改札からホームに向かう階段へ。エスカレーターやエレベーターもあるが、エスカレーターは狭い上に走ると危険である。エレベーターを使うなんて悠長なことはしていられない。
とにかく走る。既に目的の電車は停車中。ほとんどの乗客は乗り終え、後は車両のドアが閉まるのを待つのみ。
待て、あと数秒。俺を乗せてくれ!
同時に、ホームに放送が流れる。
「――行き、間もなく発車します」
ドアが閉まる。
走れ!
駆け込め!
駆け込み乗車は危険なんていっていられない!
ドアの隙間、それを縫うように滑り込む。セーフ。何とか乗り込んだ。
はぁ、はぁ、と息を整える。あわてていたが、ホームは間違い無い。時計を見ると、分針が動き、七時一分を示した。
よかった。間に合った。
すべてのドアが閉められた電車は、ゆっくりと発車する。外では間に合わなかった人がとぼとぼと歩いている姿が見える。もし数秒遅れていたら、自分もああなっていたのかもしれない。とにかく、よかった。
電車は比較的すいていた。とりあえず空いていた席に座る。発車してしばらくすると車内放送が流れた。

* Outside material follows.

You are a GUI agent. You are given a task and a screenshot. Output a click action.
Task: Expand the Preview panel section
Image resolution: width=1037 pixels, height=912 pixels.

「ご乗車ありがとうございます。快速、団野原行きです。次の停車駅は――」
そうだった。今日は土曜日だった。通りで平日セットしたアラームがならないわけだ。
平日ダイヤと土日祝日ダイヤって、よく忘れてしまうんですよね。
特に電車が多い地域とか、快速や新快速が走っているところだと、平日なら普通電車が来る時間に快速が来たり。
まあ、彼は次の停車駅で反対方向の普通電車に乗って何とか間に合ったようですが。